Ultimately, knowingly working without a contract indicates a concerning power imbalance in the employment relationship. Responsible employers will wish to formalise agreements in writing to protect all parties.

Options If You Find Yourself Working Without Written Terms

If you have started working and belatedly realise you do not have any written terms in place, don’t panic. There are steps you can take to formalise your employment:

  • Raise the issue politely with your manager. They may simply have overlooked providing you with the required written statement.
  • If they refuse, follow up in writing politely requesting a written statement of your employment particulars. Employers are legally required to provide this.
  • Be patient but firm if avoidance continues. You have a right to a written statement of core terms and conditions. Consider involving your HR department or legal advisor if needed.
  • In the meantime, keep your own careful records of any verbal agreements, hours worked, payments made etc. This evidence will strengthen your position.

While many work without contracts temporarily, you should aim to get written terms finalised quickly. Being upfront but professional can help resolve the situation.

When to Walk Away From a Role Without a Contract

If an employer point-blank refuses to provide written confirmation of your employment agreements, it may become an unacceptable risk to continue working in that role, even temporarily.

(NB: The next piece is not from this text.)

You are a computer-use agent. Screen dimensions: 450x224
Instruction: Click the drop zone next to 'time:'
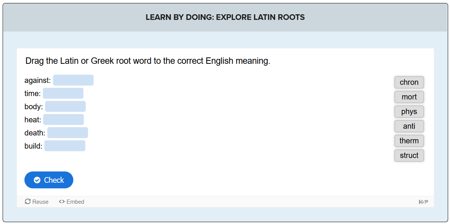63,93
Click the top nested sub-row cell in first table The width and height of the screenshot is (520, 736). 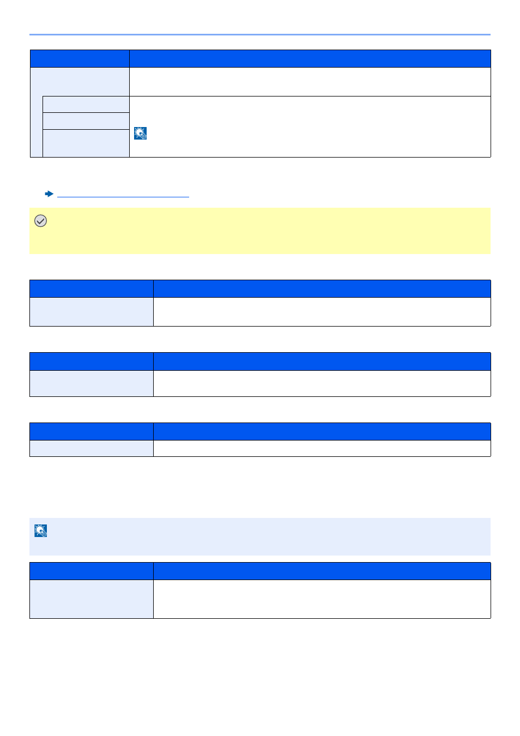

Red flags to watch for include:

  • They insist all terms must remain verbal and seem resistant to documentation.
  • They don’t pay you on time or as agreed.
  • They frequently change agreed hours, duties or pay rates on a whim.
  • They require you to take on unreasonable or dangerous tasks.
  • You witness misconduct, discrimination or abuse at the workplace.

Should any of the above arise, strongly consider terminating the unstable employment situation. No job is worth compromising your rights or safety over. Seek legal advice if you have any concerns about your rights or ability to safely exit the role.

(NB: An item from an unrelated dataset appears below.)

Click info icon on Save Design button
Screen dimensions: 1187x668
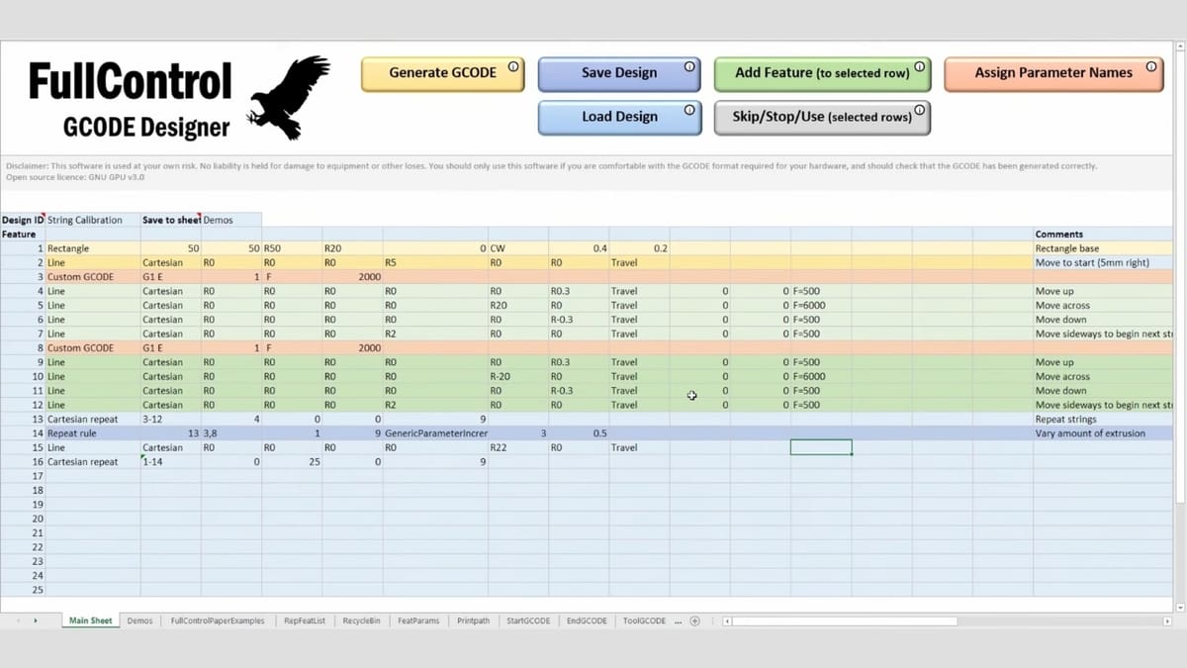[x=688, y=66]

To summarise the key points, while it is not outright illegal to work without a written contract in the UK, employers are still required to provide employees with a basic written statement of terms. This helps protect the rights of both parties.

  • Verbal agreements are legally valid but lack clarity and enforceability.
  •  Full written contracts bring significant additional advantages and protections.
  • That’s why employment experts strongly advise formalising details in writing wherever possible.
  • If you find yourself working without written terms, you can take steps to politely request these from your employer. Most reputable businesses will be happy to oblige.
  • If any concerns arise about refusal to document agreements, it may become safest to exit the unstable employment situation.
  • Appropriate contracts like permanent, fixed-term or zero-hours agreements help structure the employment relationship.
  • Seeking guidance to ensure you use the right contracts demonstrates professionalism and benefits all involved.

Overall, verbal employment deals are risky territory. Small business owners should prioritise formally defining their workplace agreements in a spirit of clarity, fairness and mutual protection. Doing so cements professional relationships and provides security for the future.